I giganti rabelaisiani ci mettono gambe all’aria
Tra straniamento brechtiano e circo dada surreale il mondo del carnevalesco rabelaisiano, parte al rallentatore, per poi travolgere il pubblico con un crescendo in deformazione e in velocità (della dizione e delle epifanie). Uno spettacolo gigantesco. Di nome e di fatto. Alice Sinigaglia, ispirandosi anche alle teorie sul carnevalesco presenti nei saggi di Michail Bachtin su Rabelais e Dostoevskij, fa del mondo dei giganti che compare nel Gargantua e Pantagruel (1532-46) di Rabelais, il mondo del contropotere, del mondo alla rovescia, dove il corpo domina sul discorso come arma del potere (logica e controllo), e sulla bellezza come suo concetto ancillare e repressivo, discriminatorio. La bellezza, concetto platonico iperuranico disincarnato a cui contrapporre il mostruoso, come eccesso, vitalità, deragliamento. Non a caso la scena si apre su una asettica quanto comica conferenza “La mostruosità nell’opera di François Rabelais”.
I conferenzieri tuttavia, come più avanti una intervistatrice, sono sì apparentemente politicamente corretti, nel loro discettare sul concetto di mostruoso, come sulla bellezza, come sui personaggi del romanzo. Ma lo spettacolo tende sempre ad obliterarli, dissolverli, a farli deragliare, perché è il concettualizzare stesso che ingabbiando ed etichettando si fa miopia verso la vita, strumento mortuario del potere. Il corpo non deve comparire come forma, ma come funzione (mangiare, digerire, defecare, copulare, partorire). Ed anche alcune funzioni vengono in realtà in Rabelais (e dunque qui) inibite, in quanto funzionali al sistema. Così Pantagruel mangia ma non digerisce (cioè non si impadronisce), e la madre di Gargantua partorisce dall’orecchio. Il corpo, le funzioni, fuori dalla bellezza, diventano la gioia di vivere e il comico (si veda anche nel rinascimento, sul ridere, L’elogio della pazzia, di Erasmo da Rotterdam). Il carnevale e il comico. Il comico ed il piacere. Cioè la radicale uguaglianza creaturale che il potere non sopporta. Non a caso viene spesso citato anche Umberto Eco, che nel suo celebre giallo medievale, Nel nome della rosa fa proprio del ridere il tabu che il monaco assassino vuol proteggere, nascondendo il tomo di Aristotele sul comico. E tuttavia, anche qui, dare la parola ad Eco significherebbe normalizzare in teoria da un lato, dall’altro sdoganarne i concetti. Così assistiamo ad un Eco cancellato, pura eco di se stesso. Una prima volta quando la giornalista, citando il titolo non riesce a ricordare il nome dell’autore. Una seconda volta quando sullo schermo, annunciata una conferenza di Eco, compare invece il melanconico e sentimentale filosofo junghiano Galimberti, che parla della bellezza.

• **La consegna**
Stabilisci se ciascuna affermazione concorda con la recensione sui giganti rabelaisiani, rispondendo sì o no e riportando tra virgolette le parole decisive della recensione. 1. Lo spettacolo comincia con una conferenza sulla mostruosità nell'opera di Rabelais. 2. Pantagruel mangia e digerisce. 3. Quando sullo schermo si annuncia una conferenza di Eco, appare Eco in persona. I record non hanno alcun legame con la recensione.

• **Voci**
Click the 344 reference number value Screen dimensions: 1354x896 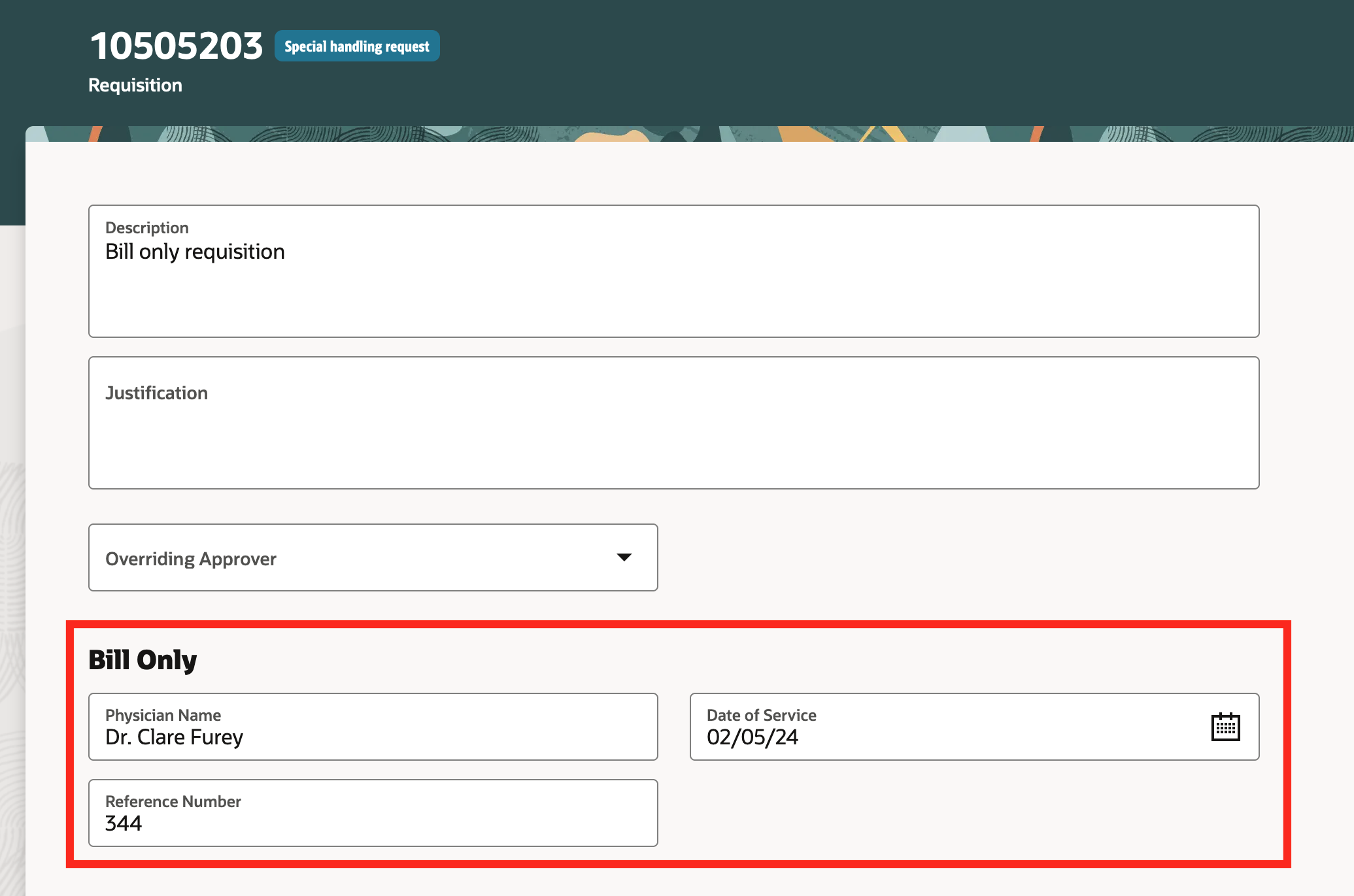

* * *

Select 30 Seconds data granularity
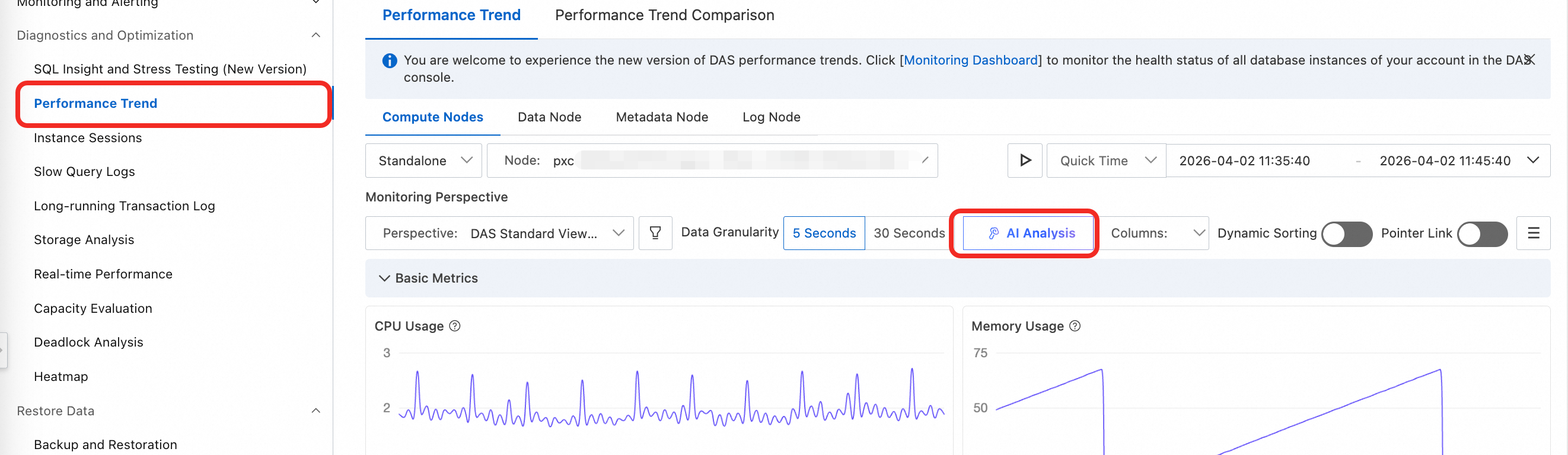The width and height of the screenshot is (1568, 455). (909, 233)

==

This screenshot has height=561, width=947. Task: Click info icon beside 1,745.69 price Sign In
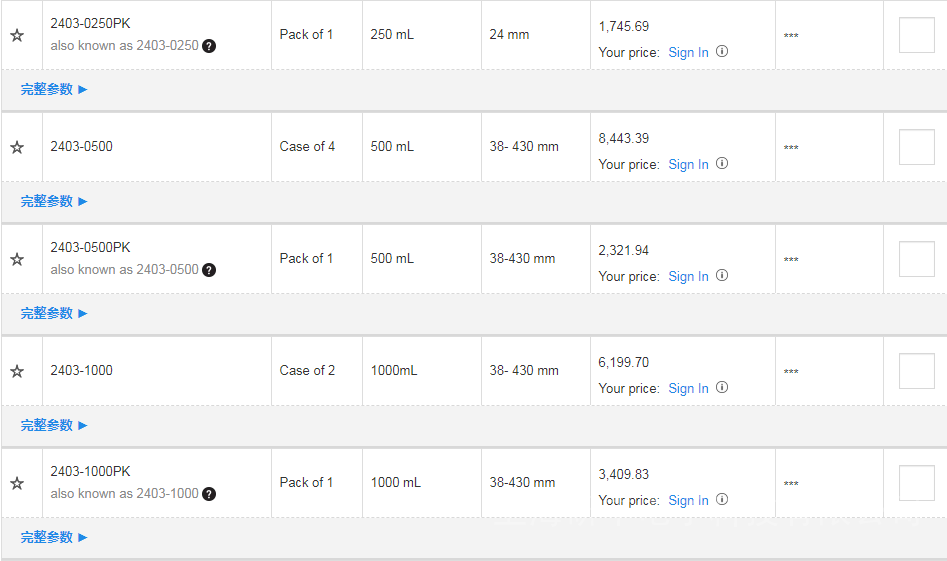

• **Risposta**
1. Sì: "Non a caso la scena si apre su una asettica quanto comica conferenza “La mostruosità nell’opera di François Rabelais”."
2. No: "Così Pantagruel mangia ma non digerisce (cioè non si impadronisce)"
3. No: "annunciata una conferenza di Eco, compare invece il melanconico e sentimentale filosofo junghiano Galimberti, che parla della bellezza."